First, make sure that there really are no data. Many fisheries can benefit from data collected for other purposes. If there is no local information on expected impacts of climate change, you can draw on reports that synthesize climate model outputs at the country or regional level (e.g., this report from the FAO in 2018) to carry out the climate change projections in Step 1 of FISHE. You can augment this information through interviews with local system experts (e.g., local fishers, processors, buyers, managers, scientists, long-term community members, etc.), and you can use the CARE analysis, and the accompanying Community Questionnaires, to guide these interviews, capture their outputs, and generate climate impact vulnerability scores, along with scores for the risks posed by all other threats facing the system.
To do ecosystem status assessments, it is sometimes possible to use visual survey data collected by scientists and students (Steps 3 and 4). These data can be used to calculate total fish density (number of fish of all species counted in all transects divided by the area surveyed in the transects) and fish densities for species of particular importance or concern (Step 3). For coral reefs in the Indian Ocean or Caribbean Sea, the total fish density can be compared to thresholds for coral reef health (Step 3) to estimate the status of the ecosystem and the impact of fishing (to see if fishing pressure should be reduced generally, for example by reducing the open season, imposing a size limit or catch limit, or restricting gear). Visual survey data can also be used to calculate the species-specific ratios of fish abundance on the fishing grounds compared to abundance in no-fishing zones. These species-specific fish density numbers can be used to assess stock status if you have a time series extending to the beginning of the fishery, or if you have a well-complied with marine reserve that has similar habitat as the fishing grounds, since they are proxies for the ratio of fished to unfished biomass, an important fishery status indicator (Steps 5 and 9). Another example of "hidden" fishery data are exports: countries usually keep fairly good records of exported goods, and if some of your species (e.g., lobster, conch, or shrimp) are mostly exported, the export numbers can be used as a proxy for catch (minus domestic consumption).
If there are truly no data at all for your fishery, then you can conduct a Productivity Susceptibility Analysis (Step 4) with your fishermen and local experts. It requires only fishermen's knowledge of the fish and their fishing techniques plus some life history parameters such as size at first maturity and maximum size. It's best to use local estimates of life history parameters, but if there are none you can use global estimates from www.fishbase.org. You can also omit some of these life history parameters from the analysis if you cannot find them anywhere. The PSA will result in a vulnerability score for each species analyzed: high scores indicate high vulnerability to overfishing. Moderate and low scores indicate moderate and low vulnerability. While it is not advisable to use PSA vulnerability scores for long-term fishery management, PSA vulnerability scores are a good way to get started with fishery management when no data are available. They are especially useful for prioritizing stocks for data collection and precautionary management (Step 6).

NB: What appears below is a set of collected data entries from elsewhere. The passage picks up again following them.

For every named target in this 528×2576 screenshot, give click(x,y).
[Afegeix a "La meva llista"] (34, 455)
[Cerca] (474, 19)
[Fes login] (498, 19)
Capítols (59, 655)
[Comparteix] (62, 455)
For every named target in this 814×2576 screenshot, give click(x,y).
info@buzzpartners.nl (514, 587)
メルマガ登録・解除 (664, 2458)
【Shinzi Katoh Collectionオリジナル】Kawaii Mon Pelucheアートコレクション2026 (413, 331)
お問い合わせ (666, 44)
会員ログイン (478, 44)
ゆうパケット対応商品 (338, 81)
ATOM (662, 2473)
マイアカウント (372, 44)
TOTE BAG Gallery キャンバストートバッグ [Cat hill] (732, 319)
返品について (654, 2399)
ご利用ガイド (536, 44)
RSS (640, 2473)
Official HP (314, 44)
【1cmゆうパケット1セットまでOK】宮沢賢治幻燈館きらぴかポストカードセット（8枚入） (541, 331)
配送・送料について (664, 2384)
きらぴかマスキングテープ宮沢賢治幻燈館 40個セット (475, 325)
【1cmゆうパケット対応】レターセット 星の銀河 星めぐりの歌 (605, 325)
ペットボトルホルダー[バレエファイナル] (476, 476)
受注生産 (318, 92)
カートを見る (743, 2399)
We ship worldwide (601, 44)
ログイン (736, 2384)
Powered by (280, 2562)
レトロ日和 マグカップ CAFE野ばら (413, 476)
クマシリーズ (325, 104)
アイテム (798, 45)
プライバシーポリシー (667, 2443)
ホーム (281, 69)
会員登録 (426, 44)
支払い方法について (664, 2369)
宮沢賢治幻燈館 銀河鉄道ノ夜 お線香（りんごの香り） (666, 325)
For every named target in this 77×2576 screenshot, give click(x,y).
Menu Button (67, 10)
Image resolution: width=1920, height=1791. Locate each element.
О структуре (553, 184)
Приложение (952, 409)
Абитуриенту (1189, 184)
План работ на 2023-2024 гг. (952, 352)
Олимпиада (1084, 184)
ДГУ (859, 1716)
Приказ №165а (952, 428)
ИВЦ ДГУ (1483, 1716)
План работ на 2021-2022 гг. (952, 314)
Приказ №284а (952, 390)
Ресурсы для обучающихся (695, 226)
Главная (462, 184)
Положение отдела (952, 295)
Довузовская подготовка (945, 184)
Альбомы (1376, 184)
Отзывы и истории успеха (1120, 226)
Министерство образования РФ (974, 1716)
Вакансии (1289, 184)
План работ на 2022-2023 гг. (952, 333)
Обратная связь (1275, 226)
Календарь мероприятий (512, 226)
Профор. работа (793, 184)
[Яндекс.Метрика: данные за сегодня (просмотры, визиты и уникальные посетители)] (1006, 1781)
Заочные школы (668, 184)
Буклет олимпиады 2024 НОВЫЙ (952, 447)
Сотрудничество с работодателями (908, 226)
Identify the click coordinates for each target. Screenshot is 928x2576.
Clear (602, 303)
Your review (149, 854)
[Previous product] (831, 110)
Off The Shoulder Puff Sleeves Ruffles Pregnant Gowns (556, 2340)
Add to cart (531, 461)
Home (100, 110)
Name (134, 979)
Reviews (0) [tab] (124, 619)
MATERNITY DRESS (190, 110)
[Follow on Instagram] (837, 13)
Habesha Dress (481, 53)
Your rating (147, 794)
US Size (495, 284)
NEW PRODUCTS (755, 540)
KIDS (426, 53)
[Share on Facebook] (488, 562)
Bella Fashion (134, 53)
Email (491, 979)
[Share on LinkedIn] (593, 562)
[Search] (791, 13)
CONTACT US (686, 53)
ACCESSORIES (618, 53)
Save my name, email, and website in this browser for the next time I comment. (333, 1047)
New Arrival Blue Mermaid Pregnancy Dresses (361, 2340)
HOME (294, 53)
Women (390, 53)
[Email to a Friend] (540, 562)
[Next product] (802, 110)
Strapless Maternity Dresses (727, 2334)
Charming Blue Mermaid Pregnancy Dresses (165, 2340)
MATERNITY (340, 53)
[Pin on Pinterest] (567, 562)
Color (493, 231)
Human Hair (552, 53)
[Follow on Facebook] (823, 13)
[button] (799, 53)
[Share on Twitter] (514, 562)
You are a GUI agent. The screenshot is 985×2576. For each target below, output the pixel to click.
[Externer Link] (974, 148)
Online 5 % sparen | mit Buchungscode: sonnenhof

While it is possible to take precautionary actions without data, it will of course be necessary to collect data to carry out science-based adaptive management that will improve your fishery’s performance. The specific kinds of data you should collect will depend on your fishery’s goals and the indicators of those goals, because the data will be used to evaluate the indicators relative to goals. For example, if one of the fishery’s goals is to maintain sustainable levels of reproductive capacity, one indicator of that goal is egg production. If the target is 40% of the maximum potential egg production of the population, you would need to collect data on the length composition of the catch or population (relative abundance of fish of different sizes), size at maturity, and the number of eggs produced by each size class. Many data limited assessment methods require these kinds of data. Multiple years of data add precision and accuracy to assessments, but Just one year of length data can be sufficient to estimate length-based sustainability indicators, fishing mortality, spawning potential ratio, and in-season fluctuation of the catch that, when combined with targets and limits defined by managers/scientists/stakeholders, can be used to drive adaptive fisheries management (Steps 7 - 11). Many of these methods assume equilibrium conditions (i.e., factors that increase or decrease population abundance are in perfect balance) and constant recruitment. No fishery is ever in equilibrium or experiences constant recruitment because the factors that affect fish abundance and recruitment change over time. However, if changes in these factors (e.g., ocean productivity, predation rates, etc.) occur relatively slowly and assessments are made relatively frequently (e.g., annually), equilibrium methods can provide useful insights into stock status. Because climate change may accelerate changes in recruitment and other factors, we include a new method (Length-based Integrated Mixed Effects, or LIME) within FISHE (Step 9) developed by Merrill Rudd and James Thorson that can use only one year of length data to estimate spawning potential without equilibrium or constant recruitment assumptions. It can also use multiple years of length data, catch data, and abundance data to improve estimates.